Moving Froward from My Ex-Abuser

I didn’t think this would be so difficult. I thought that once court was over and the judge granted the divorce, my life would seem more normalized. I thought that once my ex-husband moved on, I would be happy and feel some sort of peace. I mean, in my ideal situation, he would leave me alone, have limited access to our child, and I could get on a path towards happy and healthy.

The reality of the situation is that I am struggling… a lot! I am not struggling because of my want to be with my ex or jealous because he moved on, but the harsh reality that no matter what happened between us, his life has kept going and not stopped. Neither have his lies. It makes me sick hearing and seeing him with his next victim, flaunting her around our child, and confusing her. Don’t get me wrong, I feel bad for his next wife, but I feel worse for my daughter being thrown into the middle of it. I want to feel sorry for his girlfriend, but then again, there are so many red flags and until she can see them, she has to deal with the demons in her closet. That’s the only thing I can think of. For someone to get with him, they must have demons they haven’t dealt with. No one in their right mind would be with him. I wasn’t in my right mind, but then again, I was 19 and was raped and abused in my past (i.e., my demons).

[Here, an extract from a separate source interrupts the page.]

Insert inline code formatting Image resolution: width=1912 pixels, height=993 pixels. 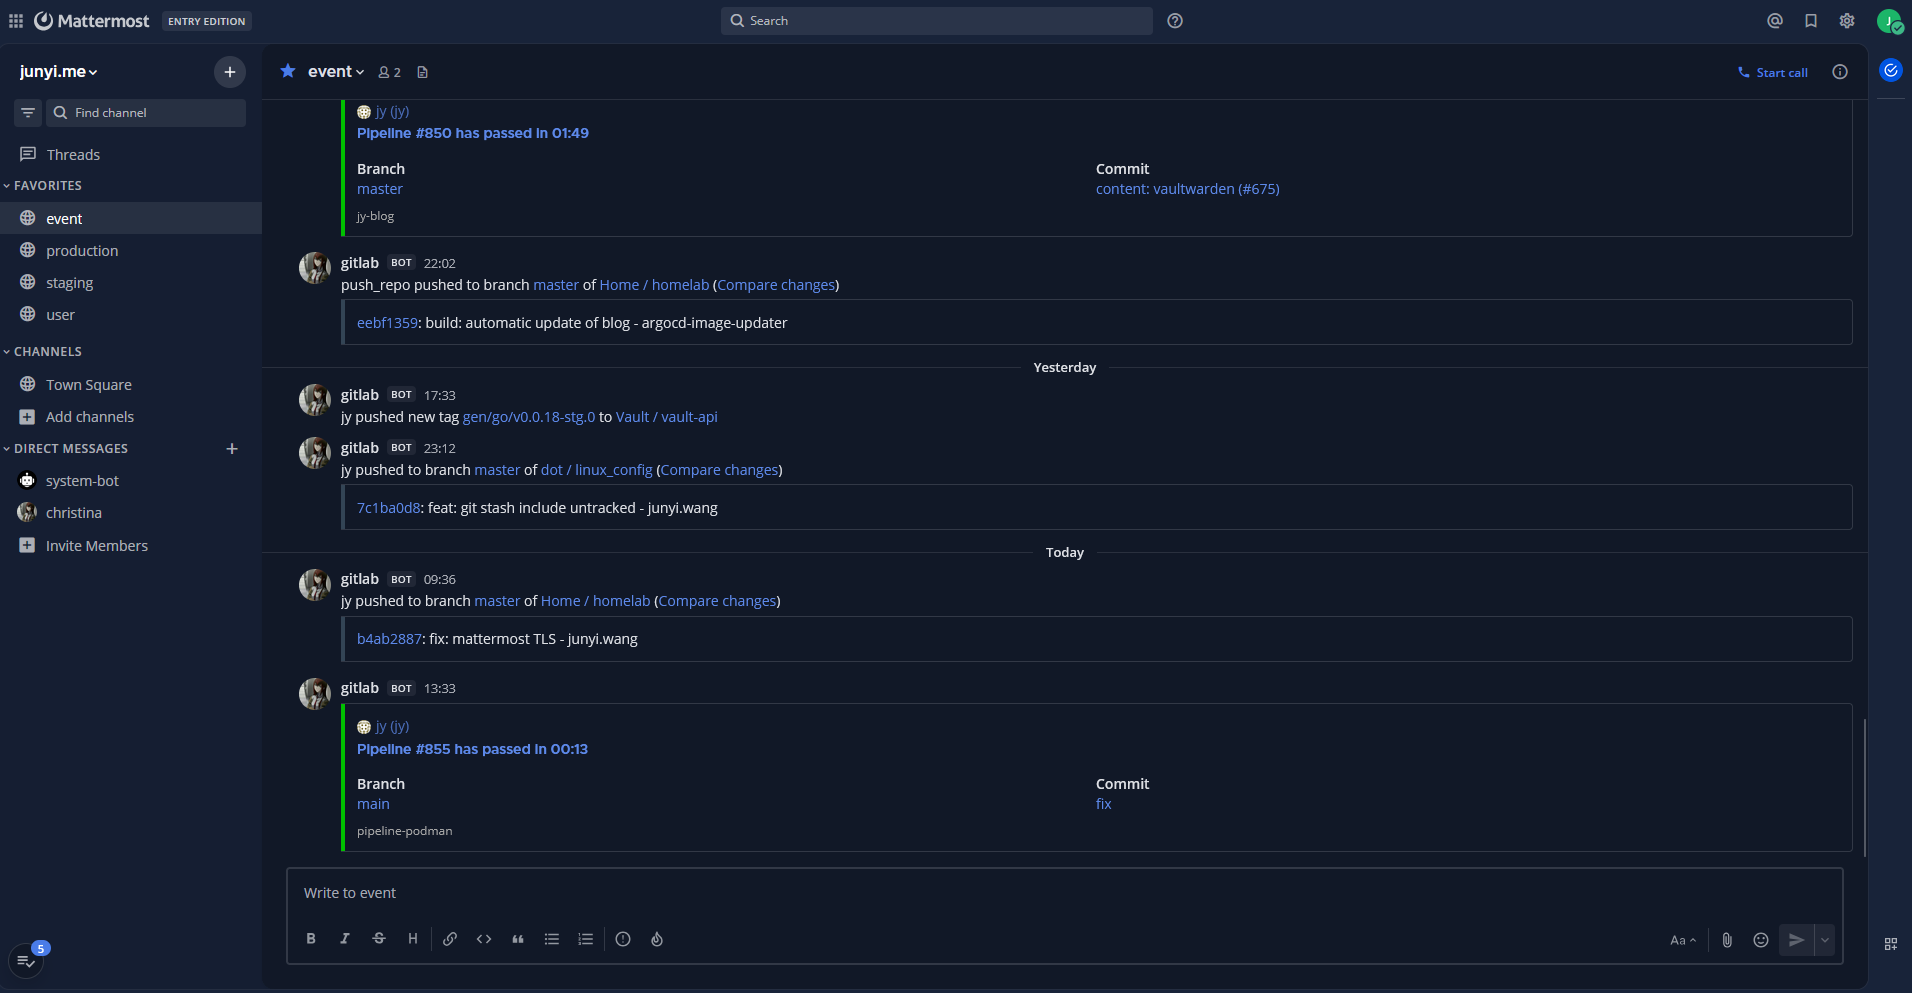[x=484, y=939]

For the last three months, at least, I have had to be so strong and sane because I was fighting for custody of our daughter. I think this weekend was the first time that I let my guard down. My daughter has been with her father since Thursday and for the first time in a long while, I cried. I see all the signs, I see his pattern, I see how much he used me, but I can’t stop it. I cannot unmake all the things he did during our marriage. I cannot stop him from dragging our daughter through the dirt. I am so glad that the judge chose me over him, but I cannot save her. I so want to save her.

So the question is… How do you move past an abuser? My ex-husband? My daughter’s father?

I know what I want and what I don’t want now. I know which steps I will take in my life before getting into another relationship. That part is not the problem. My problem is seeing all the damage and the pattern he has, but I cannot help how I feel about it. Yes, I know, one day at a time. That’s all any of us can do. I guess this is something I will have to speak to my therapist about because I am really at a loss.

For now, I will stay focused, get my life back on track, take care of my daughter the best I can, and not worry about him, as he can no longer abuse me or control me anymore. I am scared for this next step in my journey. I have been a mess the last year trying to get through this divorce, and now it’s over. I am scared to look for new jobs and all that other stuff. Nothing is holding me back, but myself. I have never gotten this far, and now I am here, it is here, and I am scared. I have a potential job in my folder that was given to me that pays more than I am making now and is fits my skills, but I am scared to read it, scared to apply for it.

Maybe it’s not just my abuser that is bothering me. Maybe everything is because this is a new world that I have never lived in before. I know they areĀ positive steps. I have been so afraid and in fear for so long that those feelings have become comfortable for me. New feelings, emotions, events, just seem very foreign to me.

Anyways, wish I had something insightful to say. Not today.